Weiler was always very tightly bound with Bingen even from the earliest times. The Weiler municipal area was part of the Binger Mark. The Bishops and Archbishops of Mainz held the lordship over both centres. Weiler passed to the Mainz Cathedral Chapter in 1438 and remained in its hands until French Revolutionary troops occupied the Rhine’s left bank in 1792 to 1794. The Treaty of Campo Formio ended this arrangement when in 1797 the river Nahe became the boundary between the French departments of Mont-Tonnerre (Donnersberg) and Rhin-et-Moselle (Rhein-Mosel). The Congress of Vienna eventually assigned Weiler to the Kingdom of Prussia and in 1816, Bingen passed to the Grand Duchy of Hesse-Darmstadt. Now the Nahe had become an international border. With the building of the railway lines on the Rhine and Nahe, Weiler’s outlying centre of Rupertsberg earned greater importance. In 1892, through a decree from the Kingdom of Prussia, it became self-administering under the name Bingerbrück and was split off from Weiler’s municipal area. In 1969, it was amalgamated with the town of Bingen.

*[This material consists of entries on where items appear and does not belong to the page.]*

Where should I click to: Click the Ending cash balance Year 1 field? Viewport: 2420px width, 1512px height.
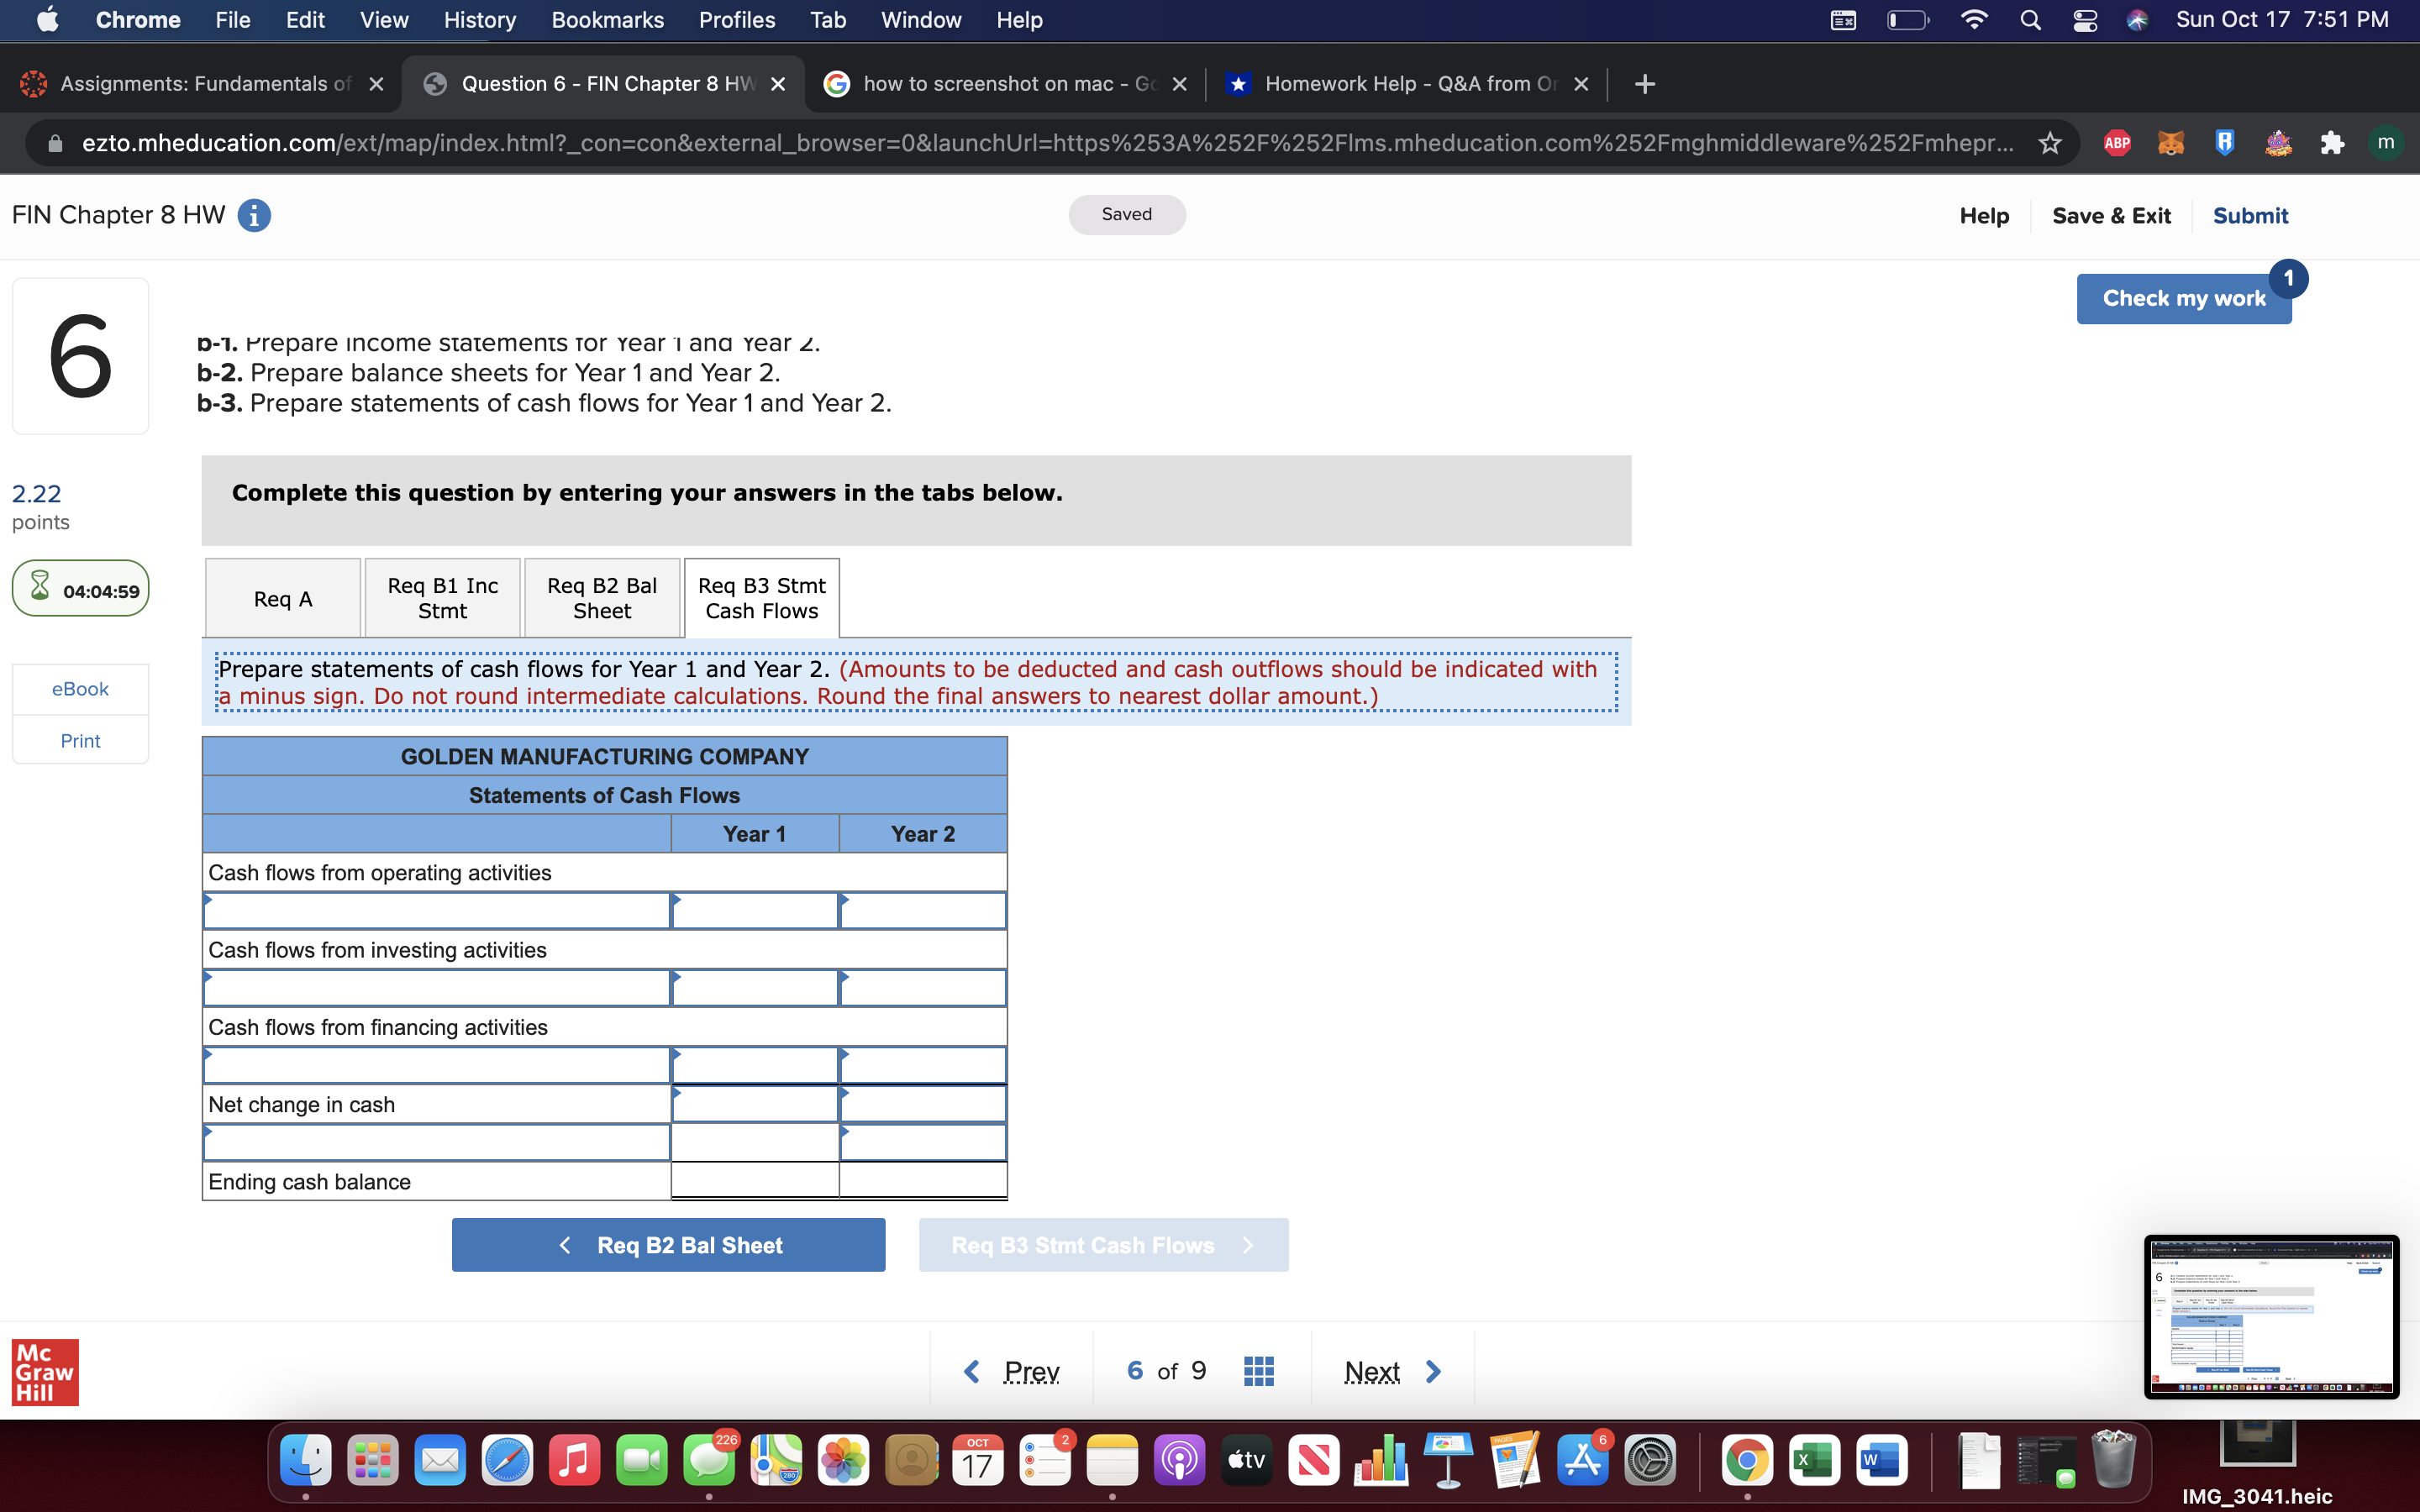pyautogui.click(x=755, y=1181)

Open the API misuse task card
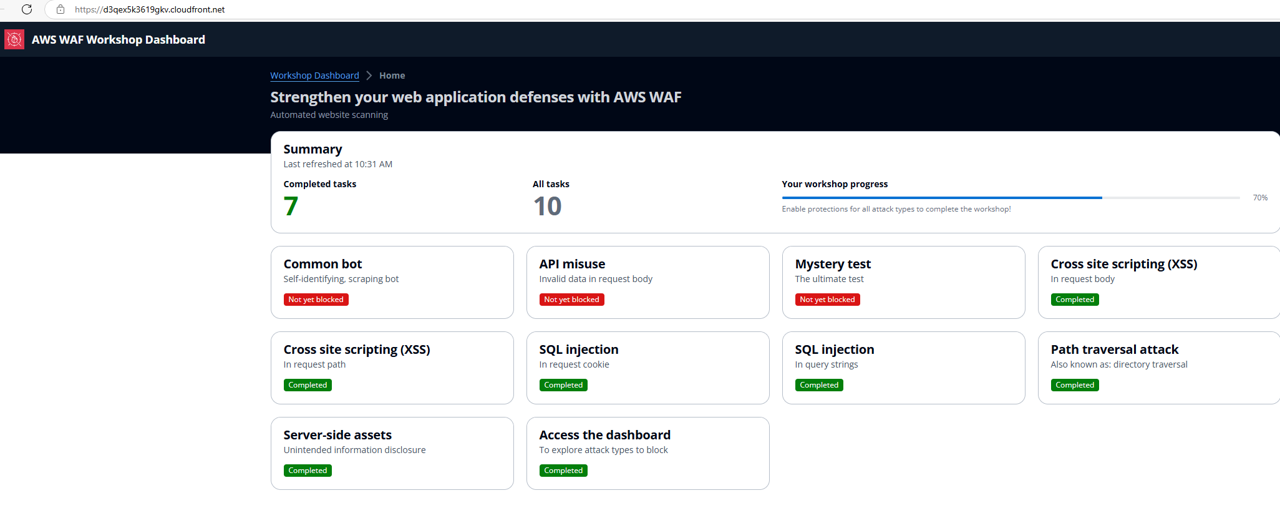(x=647, y=282)
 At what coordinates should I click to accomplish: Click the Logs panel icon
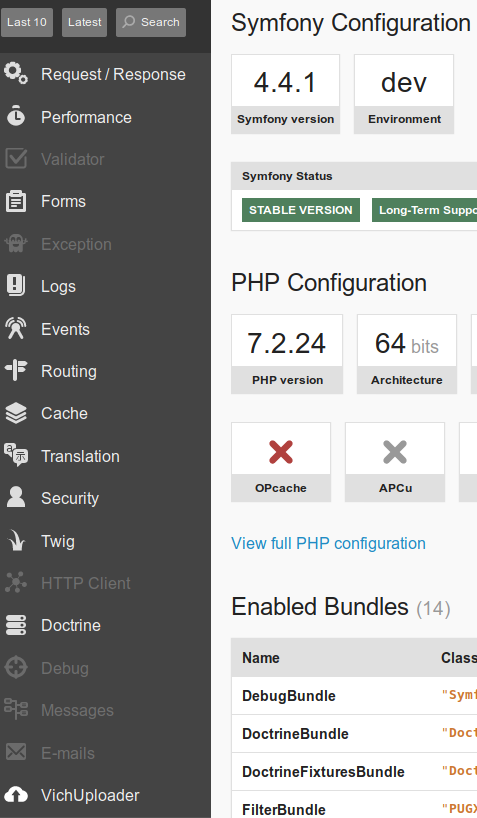tap(16, 285)
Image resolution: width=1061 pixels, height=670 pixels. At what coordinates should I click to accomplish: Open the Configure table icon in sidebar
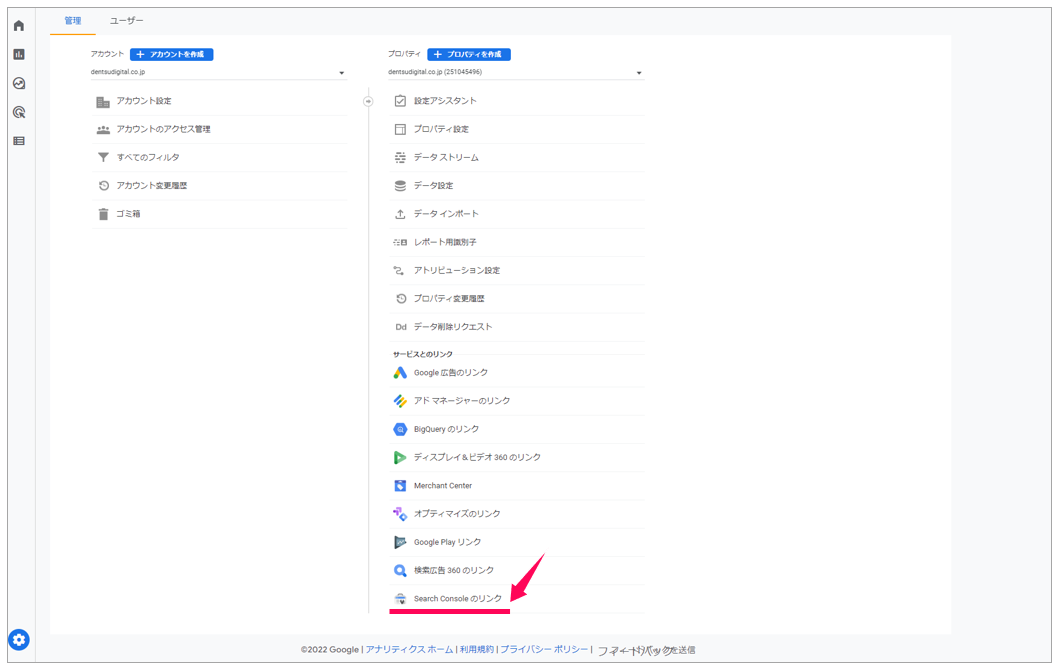(19, 141)
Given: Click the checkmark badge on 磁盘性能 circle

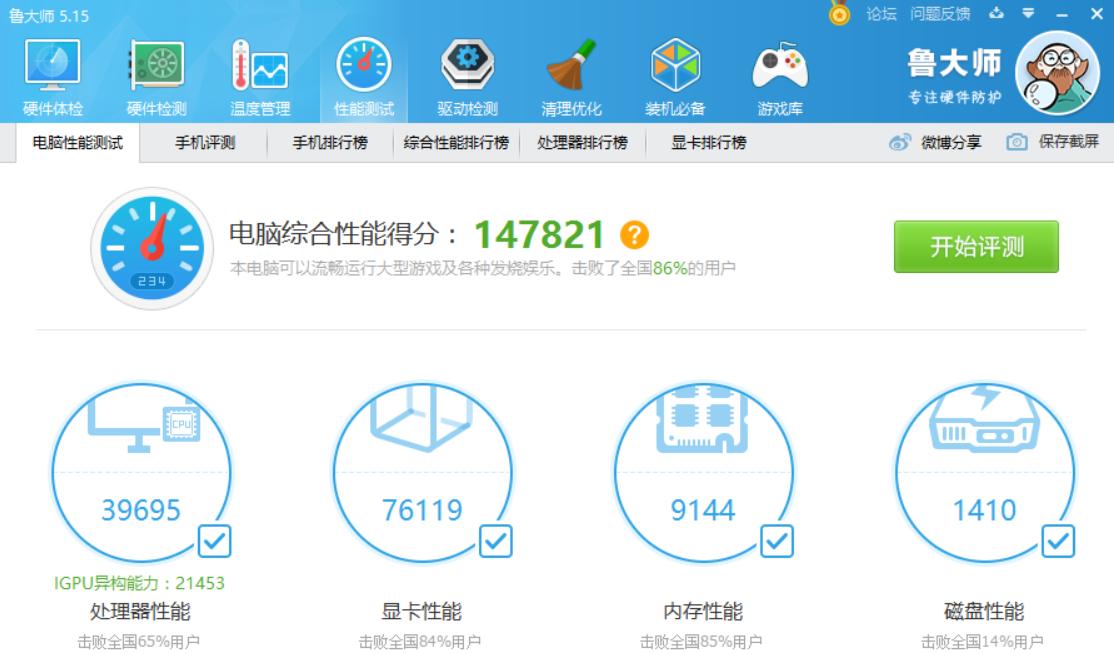Looking at the screenshot, I should pos(1058,543).
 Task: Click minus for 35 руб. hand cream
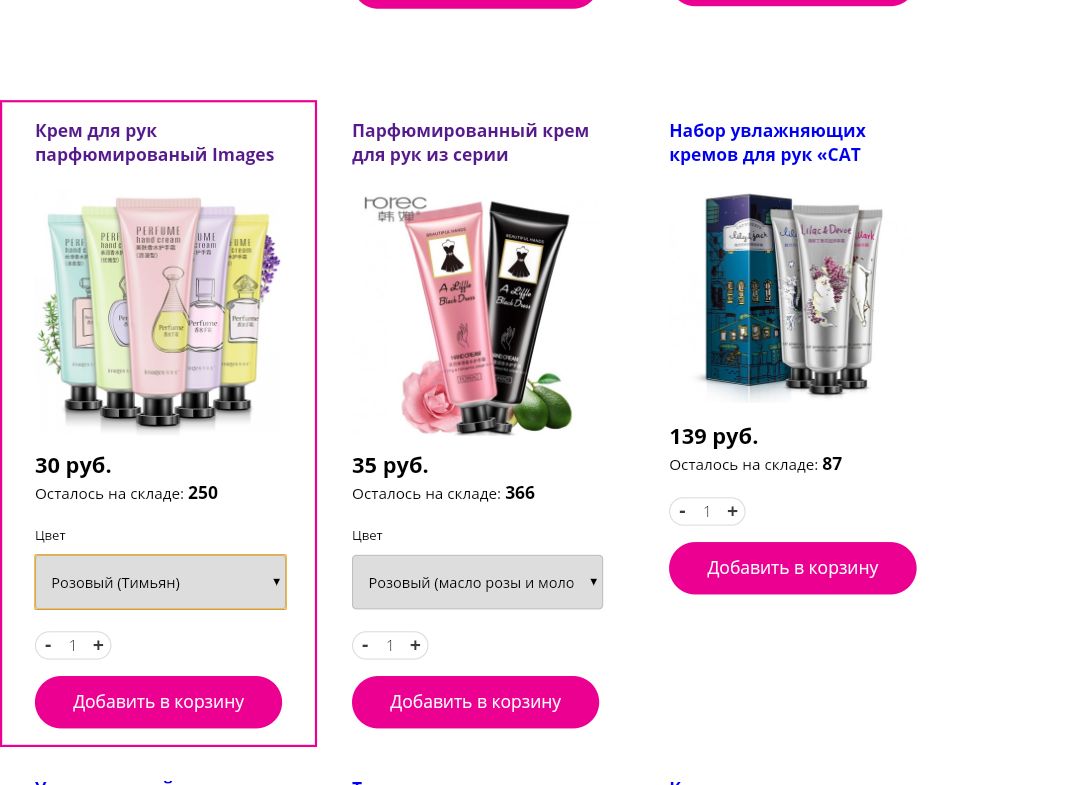tap(364, 645)
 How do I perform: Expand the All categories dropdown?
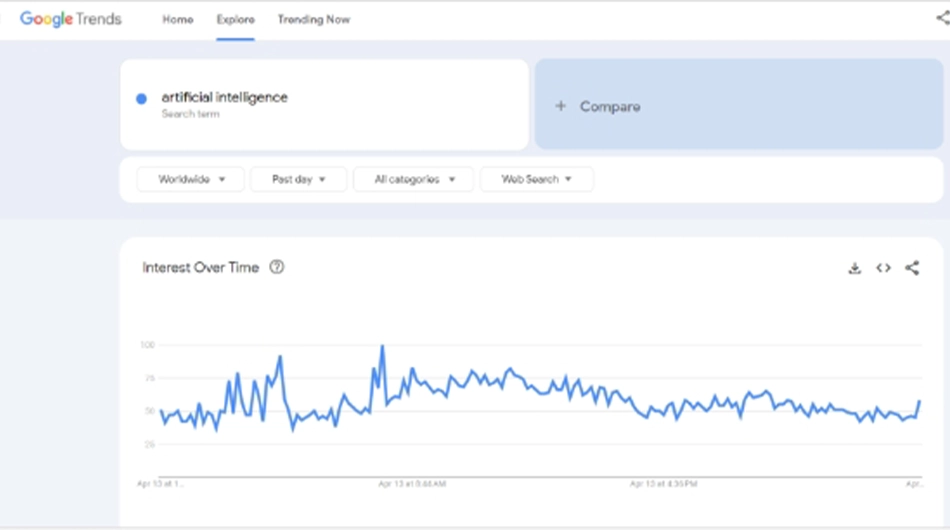pyautogui.click(x=414, y=179)
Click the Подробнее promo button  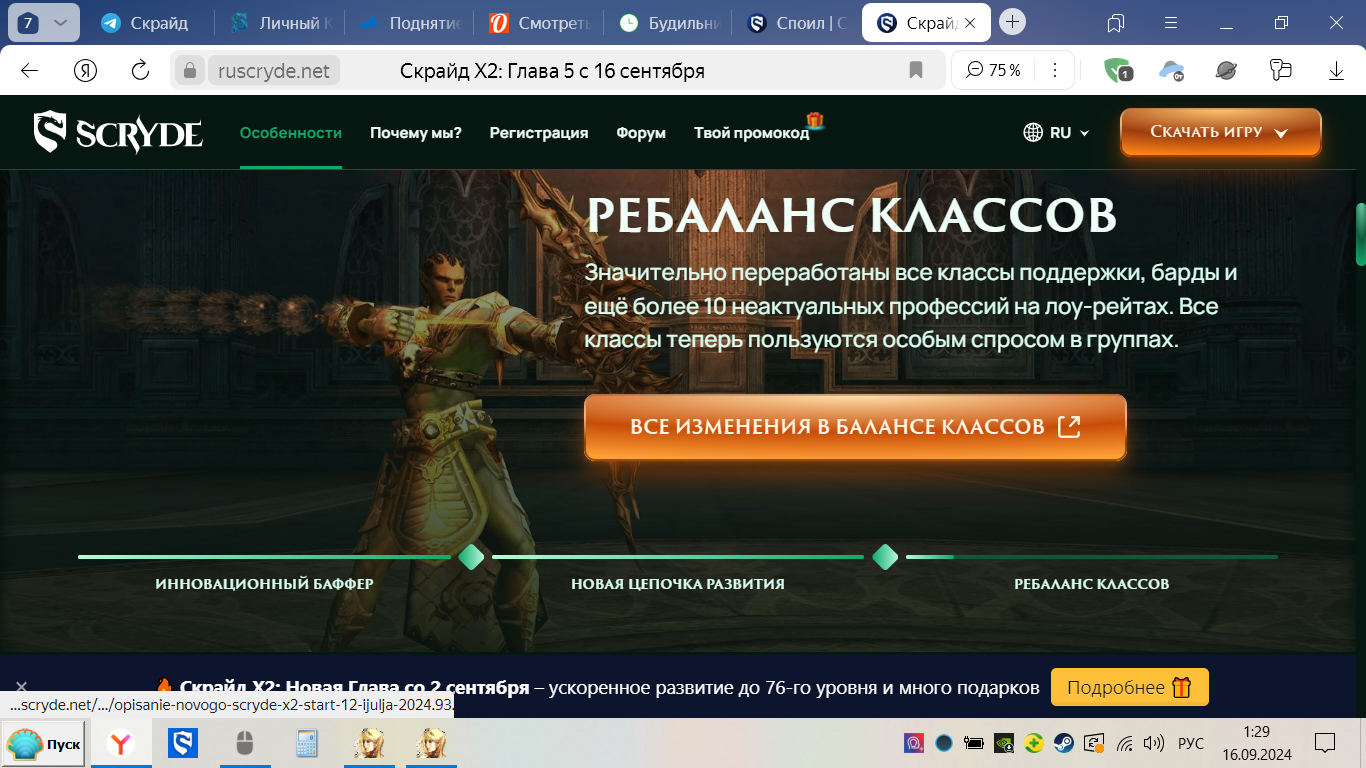[1129, 687]
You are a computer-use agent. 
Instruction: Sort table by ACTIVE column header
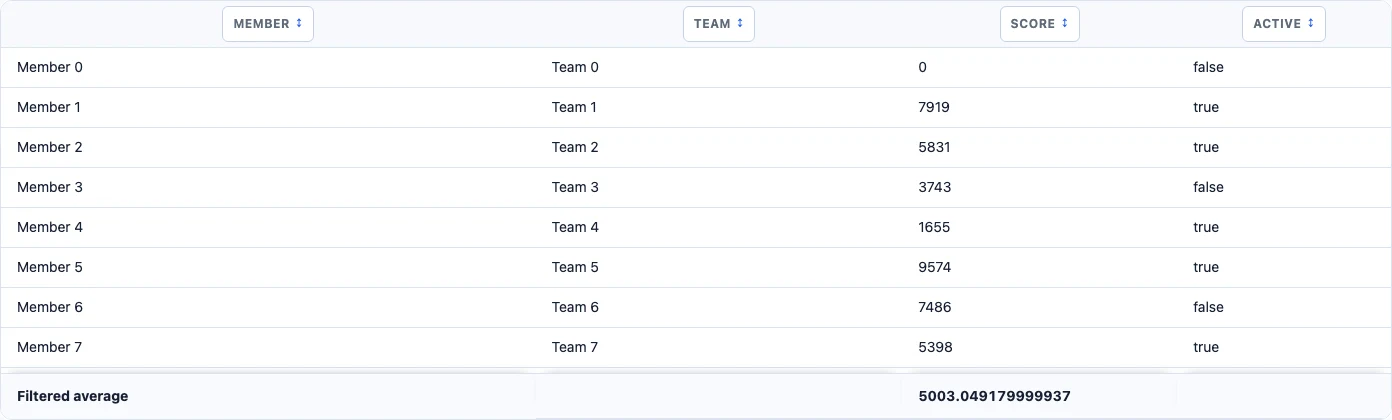point(1284,24)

Weiler’s history, however, cannot be split away from its Catholic church’s history. On the spot where once stood the little old church, which was being mentioned in documents as early as 1128, the new hall church, built in Gothic Revival style, was consecrated in 1866. It still dominates Weiler bei Bingen’s skyline today.

On 1 January 1973, the municipality’s name was changed from the former Weiler bei Bingerbrück to Weiler bei Bingen.

==Politics==

===Municipal council===
The council is made up of 21 council members, counting the part-time mayor, with seats apportioned thus:

|  | SPD | CDU | FDP | FWG | Total |
|---|---|---|---|---|---|
| 2009 | 6 | 9 | 1 | 4 | 20 seats |
| 2004 | 5 | 9 | 1 | 5 | 20 seats |

(as at municipal election held on 13 June 2004)

===Coat of arms===
The municipality's arms might be described thus: Per fess gules and argent, a wheel spoked of six counterchanged.

==Economy and infrastructure==

===Transport===
The Autobahn A 61 can be reached through the Stromberg interchange about 7 km away, while the Autobahn A 60 can be reached over Bundesstraße 9 in Bingerbrück (going towards Mainz) after about 9 km.